The next former Marlins player off the board should be Christian Yelich. I’ve seen him drafted as early as 38th in the RotoExperts Staff Mock and as late as the 70th pick. With an ADP of 65, I think he’s likely to pay dividends for owners, ending the season as a Top 50 player and Top 10 outfielder.
No-look pickoff? This is crazy! 😱 pic.twitter.com/8LCb1Mx0JM
— MLB (@MLB) March 14, 2018
Here’s why: After finishing 2017 as the 20th ranked outfielder with 18 home runs and 16 steals, Yelich moves from one of the worst parks for left-handed power hitters to the one of the best, in hitter-friendly Miller Park. He’s also hit 24 of his 39 home runs on the road over the past two seasons with an OPS nearly 150 points lower at home during that span. He’ll have a better supporting cast around him in Milwaukee, which should increase his runs and RBIs produced in 2018. And on top of that, the Brewers stole the second-most bases in the Majors last season.
Yelich’s floor is a 20-20 season with 180 combined runs and RBIs and a .280 average, but everything points to a true Fantasy breakout. Can you say career highs? I sure can. Yelich’s final stat line can and will read: 100-25-100-25-.290. Feel good taking the Brewers outfielder in the fourth round and look at him as a steal in the fifth and beyond.
One former Marlin that could be hurt by his new home ballpark is Marcel Ozuna. The Cardinals’ new outfielder is coming off a breakout season, in which he racked up 37 homers, 124 RBIs, 95 runs scored, and a .312 batting average — all career highs.
With the move to Busch Stadium, the most difficult park to homer in without barreling a ball or making solid contact, Ozuna’s power numbers could see sizeable regression. Ozuna exceeded the total home runs of his previous two seasons combined, set a new career high in RBIs, with an increase of 39 (from 85 to 124), and raised his average by close to 50 points (with a .355 BABIP). It’s very likely the outfielder will have to settle for 30 jacks, 100 RBIs and a .270 batting average.

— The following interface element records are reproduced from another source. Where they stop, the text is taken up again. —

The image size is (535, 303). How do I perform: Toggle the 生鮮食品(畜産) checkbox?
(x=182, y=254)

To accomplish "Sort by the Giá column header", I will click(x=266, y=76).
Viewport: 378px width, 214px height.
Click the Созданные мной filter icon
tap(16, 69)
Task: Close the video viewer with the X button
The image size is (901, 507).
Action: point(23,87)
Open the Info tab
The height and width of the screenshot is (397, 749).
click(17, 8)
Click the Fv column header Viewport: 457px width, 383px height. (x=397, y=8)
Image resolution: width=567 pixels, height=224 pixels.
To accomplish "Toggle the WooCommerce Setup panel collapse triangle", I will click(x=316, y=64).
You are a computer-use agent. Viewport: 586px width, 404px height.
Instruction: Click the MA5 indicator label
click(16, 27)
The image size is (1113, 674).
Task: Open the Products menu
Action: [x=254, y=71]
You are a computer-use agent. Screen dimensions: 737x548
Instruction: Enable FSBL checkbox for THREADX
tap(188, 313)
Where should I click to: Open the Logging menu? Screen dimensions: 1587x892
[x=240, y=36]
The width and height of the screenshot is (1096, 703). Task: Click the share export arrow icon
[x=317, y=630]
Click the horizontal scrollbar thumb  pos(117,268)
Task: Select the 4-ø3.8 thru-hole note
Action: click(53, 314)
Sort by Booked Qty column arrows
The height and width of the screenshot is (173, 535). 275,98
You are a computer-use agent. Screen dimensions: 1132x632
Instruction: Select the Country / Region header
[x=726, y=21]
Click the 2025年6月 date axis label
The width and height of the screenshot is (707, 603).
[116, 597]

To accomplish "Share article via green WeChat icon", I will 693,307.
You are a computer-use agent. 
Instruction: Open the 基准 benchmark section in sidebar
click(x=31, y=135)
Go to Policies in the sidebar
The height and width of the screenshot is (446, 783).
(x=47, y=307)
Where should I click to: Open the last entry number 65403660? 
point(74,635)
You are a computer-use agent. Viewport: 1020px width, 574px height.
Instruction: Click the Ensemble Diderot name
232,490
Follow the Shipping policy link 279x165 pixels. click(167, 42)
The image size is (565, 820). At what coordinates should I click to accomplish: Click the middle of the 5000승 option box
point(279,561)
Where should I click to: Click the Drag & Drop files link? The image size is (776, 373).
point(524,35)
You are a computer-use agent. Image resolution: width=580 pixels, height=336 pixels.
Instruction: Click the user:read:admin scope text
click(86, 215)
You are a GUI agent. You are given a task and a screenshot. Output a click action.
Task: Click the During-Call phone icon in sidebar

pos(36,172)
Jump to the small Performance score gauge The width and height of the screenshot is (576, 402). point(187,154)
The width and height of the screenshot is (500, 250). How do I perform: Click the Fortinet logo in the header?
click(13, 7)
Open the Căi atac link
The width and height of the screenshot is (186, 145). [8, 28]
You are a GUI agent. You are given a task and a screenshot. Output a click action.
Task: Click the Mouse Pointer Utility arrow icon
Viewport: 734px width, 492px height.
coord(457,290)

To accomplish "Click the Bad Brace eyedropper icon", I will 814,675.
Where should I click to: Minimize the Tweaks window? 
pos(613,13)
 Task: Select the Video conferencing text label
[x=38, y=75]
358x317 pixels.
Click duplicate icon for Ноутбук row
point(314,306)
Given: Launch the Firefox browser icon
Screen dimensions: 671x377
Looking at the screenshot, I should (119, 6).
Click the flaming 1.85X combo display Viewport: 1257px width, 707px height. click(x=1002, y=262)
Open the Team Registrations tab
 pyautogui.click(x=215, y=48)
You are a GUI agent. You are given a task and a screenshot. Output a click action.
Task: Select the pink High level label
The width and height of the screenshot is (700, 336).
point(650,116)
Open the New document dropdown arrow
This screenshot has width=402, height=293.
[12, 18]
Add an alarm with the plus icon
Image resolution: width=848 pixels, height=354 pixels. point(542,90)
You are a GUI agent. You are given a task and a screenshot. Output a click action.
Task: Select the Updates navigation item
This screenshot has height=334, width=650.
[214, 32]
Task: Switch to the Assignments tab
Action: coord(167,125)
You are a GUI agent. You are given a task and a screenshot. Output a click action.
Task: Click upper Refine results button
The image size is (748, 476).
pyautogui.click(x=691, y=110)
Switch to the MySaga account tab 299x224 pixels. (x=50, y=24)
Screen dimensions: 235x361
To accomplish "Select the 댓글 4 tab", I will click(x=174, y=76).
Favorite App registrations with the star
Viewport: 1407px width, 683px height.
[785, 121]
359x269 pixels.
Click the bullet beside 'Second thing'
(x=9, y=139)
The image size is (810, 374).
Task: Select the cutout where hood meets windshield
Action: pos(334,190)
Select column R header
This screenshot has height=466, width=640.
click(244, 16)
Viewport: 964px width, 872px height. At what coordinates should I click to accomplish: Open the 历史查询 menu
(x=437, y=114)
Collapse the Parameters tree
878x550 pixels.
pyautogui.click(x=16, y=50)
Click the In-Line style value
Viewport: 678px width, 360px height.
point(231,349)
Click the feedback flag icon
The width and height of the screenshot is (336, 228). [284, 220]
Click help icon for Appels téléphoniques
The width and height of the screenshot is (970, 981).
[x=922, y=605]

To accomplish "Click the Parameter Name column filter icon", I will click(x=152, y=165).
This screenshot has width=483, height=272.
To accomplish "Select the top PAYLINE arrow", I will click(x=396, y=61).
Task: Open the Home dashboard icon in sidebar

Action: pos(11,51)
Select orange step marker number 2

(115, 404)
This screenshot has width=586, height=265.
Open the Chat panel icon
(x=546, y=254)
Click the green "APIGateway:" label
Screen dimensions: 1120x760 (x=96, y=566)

That’s still a high-quality season, but Ozuna’s ADP of 45 is just too high for me when looking at his previous track record. I expect last season to be the outlier, meaning I’ll avoid Ozuna as a Top 50 pick in Fantasy drafts.
Giants Reload With Two Former All-Stars
Two former All-Stars and Fantasy first-rounders will be batting leadoff and third for their new team — the San Francisco Giants. Adding Andrew McCutchen and Evan Longoria this offseason should help a lineup that put up an MLB-worst 128 homers in 2017. But playing their home games at AT&T Park will likely cause a slight dip in the veterans’ power numbers and thus their Fantasy upside.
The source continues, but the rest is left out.